It’s important for you and your family to feel prepared for SDR surgery. SDR surgery reduces muscle spasticity permanently. As a result, your child must learn new patterns of walking and moving. Because the first weeks after surgery are critical for establishing those new patterns, Gillette provides intensive inpatient rehabilitation care following every SDR surgery.
Here are a few resources to help you get ready:
- Download All About Your Rhizotomy Stay, a picture book to help kids understand an upcoming hospital stay.
- Download a Surgery Planning Checklist to help you prepare for your child’s surgery.
- Visit the Gillette Cerebral Palsy Resource Group on Facebook to ask questions, share your experiences and receive support.
- Review tips to prepare for surgery at Gillette.
- Understand the amenities available at Gillette.
Maintain a Healthy Diet, Regular Activity and Good Digestion
Overall health can affect how well and how quickly your child recovers from SDR surgery.
- Exercise: Before surgery, your child should stay as active as possible. Consider focusing on upper-body strengthening, which might help your child’s progress during rehabilitation after surgery—since your child will frequently use their arms to move into various positions.
- Diet: Eating adequate amounts of food with iron, calcium and vitamins C and D (fresh colorful fruits and vegetables, dairy food, and other products with added iron and calcium) is helpful. For six weeks before surgery, increase the amount of protein your child consumes—think meats, dairy products, nuts and eggs. This doesn’t mean your child should eat more food than usual, just more protein. If weight gain is a concern, substitute servings of protein for servings of carbohydrates.
- Bowel Management: If your child has trouble with constipation before or after SDR surgery, ask your primary health care provider to develop a treatment plan.
Wean Off Medicines
When scheduling surgery, we ask about the medicines your child takes. Before SDR surgery, your child might need to gradually stop taking some medicines, such as:
- Oral baclofen—must wean off.
- Valproic acid (Depakote)—might need to complete lab work to determine if switching to a different seizure-management medication is an option.
Time needed to wean off a medicine can vary. Your child might need to start the process one week before surgery, several months in advance, or somewhere in between.

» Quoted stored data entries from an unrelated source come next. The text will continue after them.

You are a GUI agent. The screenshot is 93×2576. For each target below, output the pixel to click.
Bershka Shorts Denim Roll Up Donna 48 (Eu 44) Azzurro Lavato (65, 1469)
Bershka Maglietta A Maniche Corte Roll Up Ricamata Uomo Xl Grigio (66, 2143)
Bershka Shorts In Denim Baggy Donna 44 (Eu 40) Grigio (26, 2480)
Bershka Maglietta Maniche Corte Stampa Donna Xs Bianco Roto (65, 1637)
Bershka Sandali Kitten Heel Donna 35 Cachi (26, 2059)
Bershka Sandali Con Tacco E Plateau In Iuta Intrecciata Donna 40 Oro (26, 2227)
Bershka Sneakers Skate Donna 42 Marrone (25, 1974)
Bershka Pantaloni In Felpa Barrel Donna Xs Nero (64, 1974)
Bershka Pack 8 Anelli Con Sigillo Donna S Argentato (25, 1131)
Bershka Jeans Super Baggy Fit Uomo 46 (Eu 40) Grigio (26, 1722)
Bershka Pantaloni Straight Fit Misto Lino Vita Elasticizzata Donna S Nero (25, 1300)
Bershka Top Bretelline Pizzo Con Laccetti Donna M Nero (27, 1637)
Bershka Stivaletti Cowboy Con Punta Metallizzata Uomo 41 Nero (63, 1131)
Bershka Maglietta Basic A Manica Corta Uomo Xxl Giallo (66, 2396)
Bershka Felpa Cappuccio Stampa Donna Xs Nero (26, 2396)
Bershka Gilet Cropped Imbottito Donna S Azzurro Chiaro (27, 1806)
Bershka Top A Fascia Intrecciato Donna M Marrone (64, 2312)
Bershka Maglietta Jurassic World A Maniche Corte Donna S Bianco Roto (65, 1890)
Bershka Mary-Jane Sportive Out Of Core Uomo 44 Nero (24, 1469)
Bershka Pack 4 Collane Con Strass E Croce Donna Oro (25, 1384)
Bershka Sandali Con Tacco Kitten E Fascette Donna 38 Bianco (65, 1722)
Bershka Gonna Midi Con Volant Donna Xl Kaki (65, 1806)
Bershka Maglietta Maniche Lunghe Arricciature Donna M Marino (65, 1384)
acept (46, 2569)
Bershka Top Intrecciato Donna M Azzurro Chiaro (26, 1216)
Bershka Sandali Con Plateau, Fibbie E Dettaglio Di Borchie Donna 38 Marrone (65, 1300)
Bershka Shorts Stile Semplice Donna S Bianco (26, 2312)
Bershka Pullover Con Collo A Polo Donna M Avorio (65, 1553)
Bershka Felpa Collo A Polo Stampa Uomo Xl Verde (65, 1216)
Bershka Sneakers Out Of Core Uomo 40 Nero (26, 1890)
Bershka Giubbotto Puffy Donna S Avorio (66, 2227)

Talk with the health care provider who prescribes the medicine about this process.
Tell Us About Latex Allergies
Gillette is a latex-free facility, but it’s still important to tell us if your child has a latex allergy or has ever had a severe reaction to latex.
Sometimes fears, behavior or expectations related to the upcoming surgery cause stress for families. Contact your child’s primary health care provider or Child and Family Services for assistance.

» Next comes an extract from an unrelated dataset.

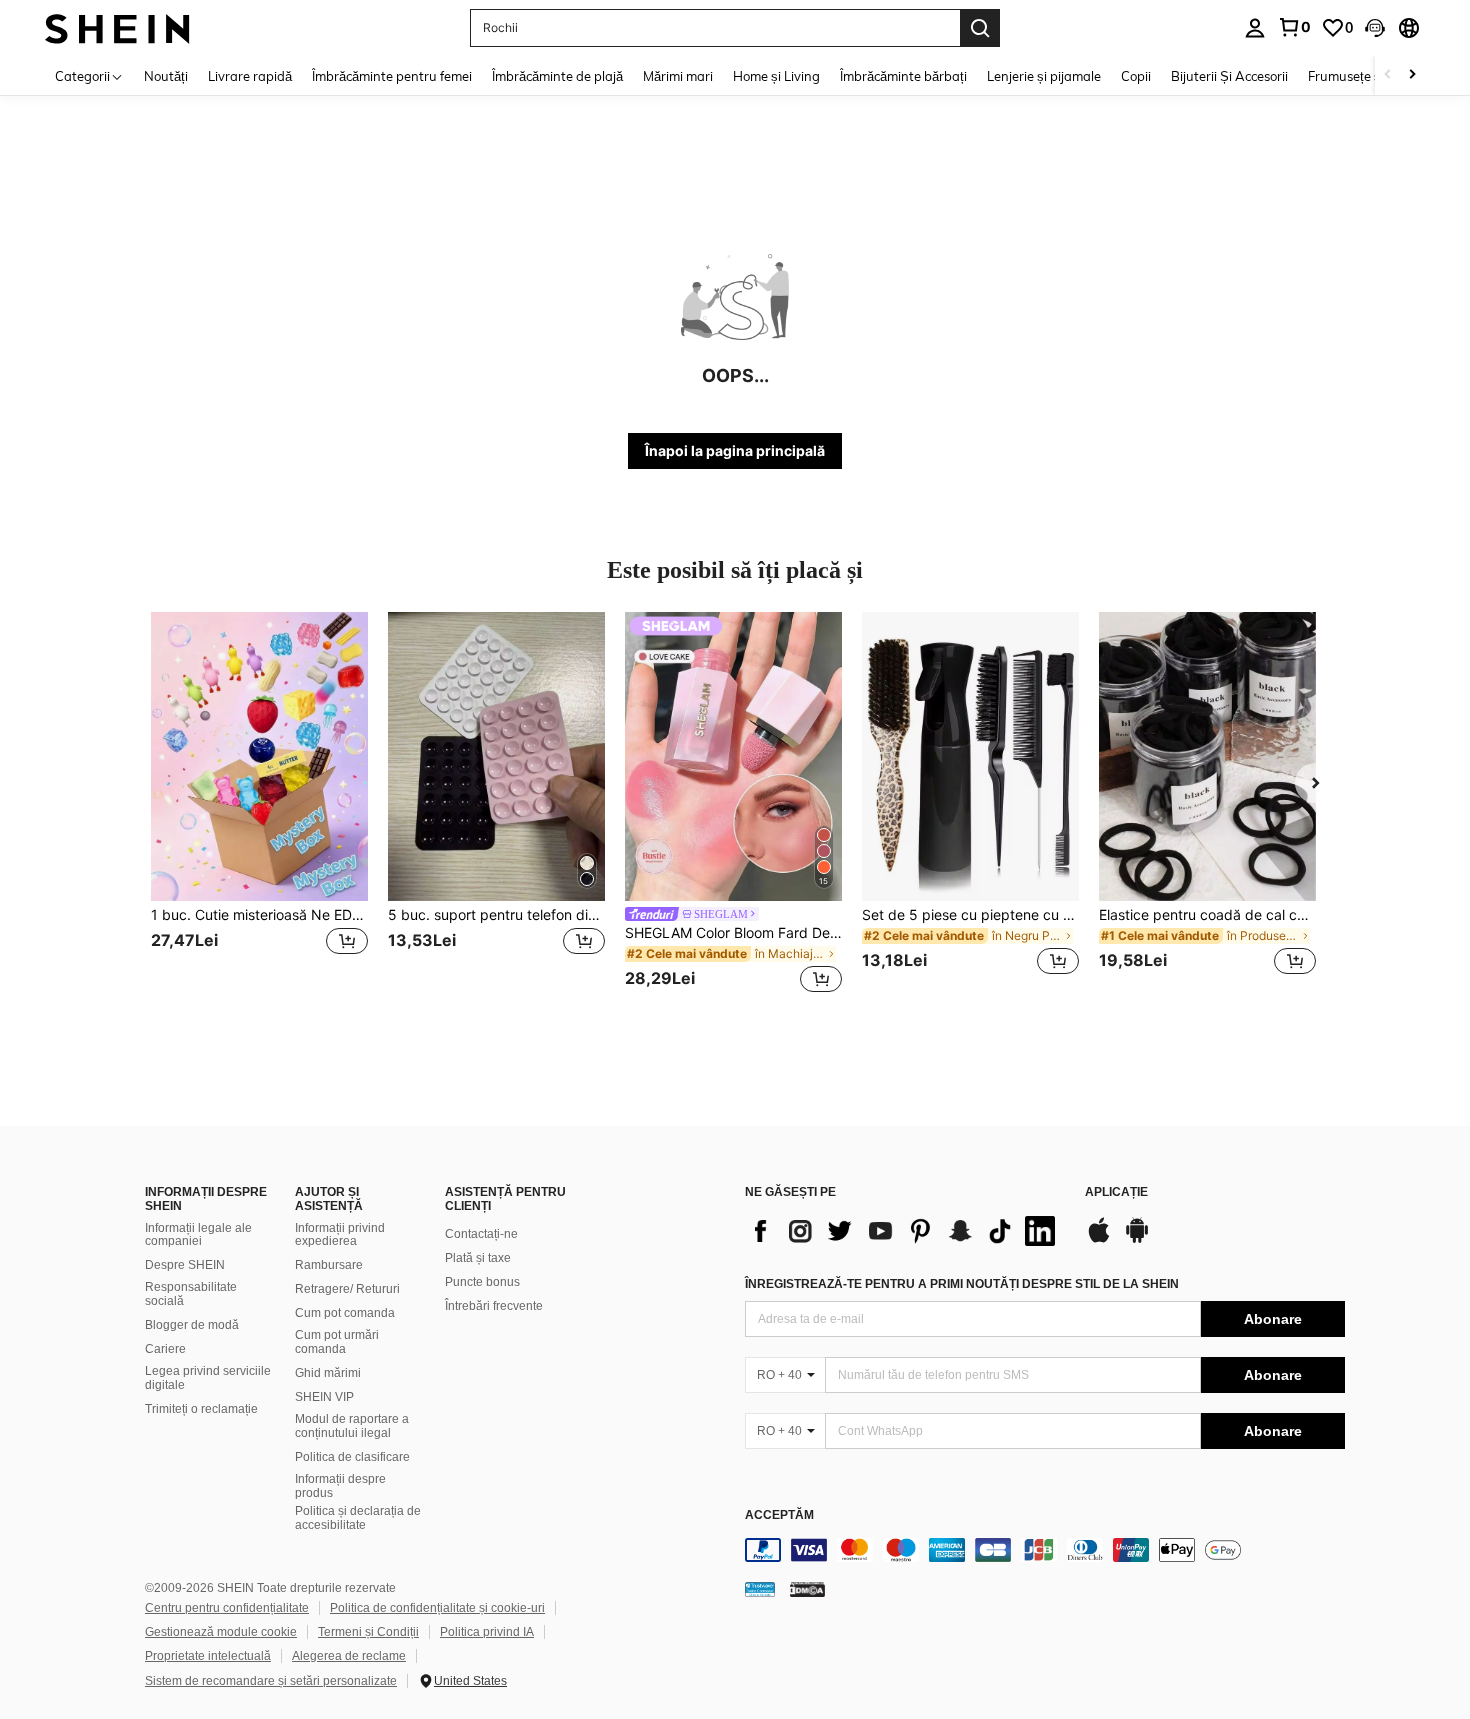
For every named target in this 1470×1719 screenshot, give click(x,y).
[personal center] (1255, 28)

Gillette can help with resources that might help reduce anxiety for all of your family members. Our child life specialists can provide emotional support and distractions (such as toys and movies we can bring to the preoperative waiting area before surgery begins). Child life specialists also can meet with your child’s siblings to address their feelings and concerns.
Schedule Presurgery Appointments
You’ll hear from us several weeks before surgery to schedule several preoperative appointments, which usually occur the day before surgery. Appointments typically include:
- A hospital tour and education session.
- Occupational therapy assessment.
- Fitting for knee immobilizers, which are worn for a while after surgery.
- Fitting for a wheelchair, which is used for a while after surgery.
Plan Ahead for the Return Home
It’s important to plan well in advance for discharge from the hospital to address needs that might arise during—and after—the trip home. We’ll work with you to help make the transition from hospital to home as smooth as possible.
Your child will use a wheelchair for a while after leaving the hospital. We recommend making some arrangements before the surgery to ensure one is available when it's needed. Sometimes, it takes a while to obtain a child-size wheelchair.
If you don’t own a wheelchair, the rhizotomy team can help arrange to rent one from a local medical equipment vendor. Some insurance policies might require you to rent from a vendor closer to home if you don't live in the Twin Cities metropolitan area. Community physical therapists might also be able to recommend resources nearby.
Your child might also need a walker at home. The rhizotomy team can help arrange to obtain one before leaving the hospital.
If your family is flying to the Twin Cities for SDR surgery and a hospital stay—you should buy plane tickets with some flexibility for the return flight date, if possible. We’ll give you an estimated length of stay before you arrive at the hospital, although sometimes this estimate is adjusted after we start working with your child.
After leaving the hospital, your child will need physical therapy close to home. Appointments will be five days a week at first, then less frequent as progress continues in the months that follow. You’re encouraged to explore options for physical therapy services in your local community before surgery. Check with your health insurance provider to make sure services at specific locations are covered under your plan.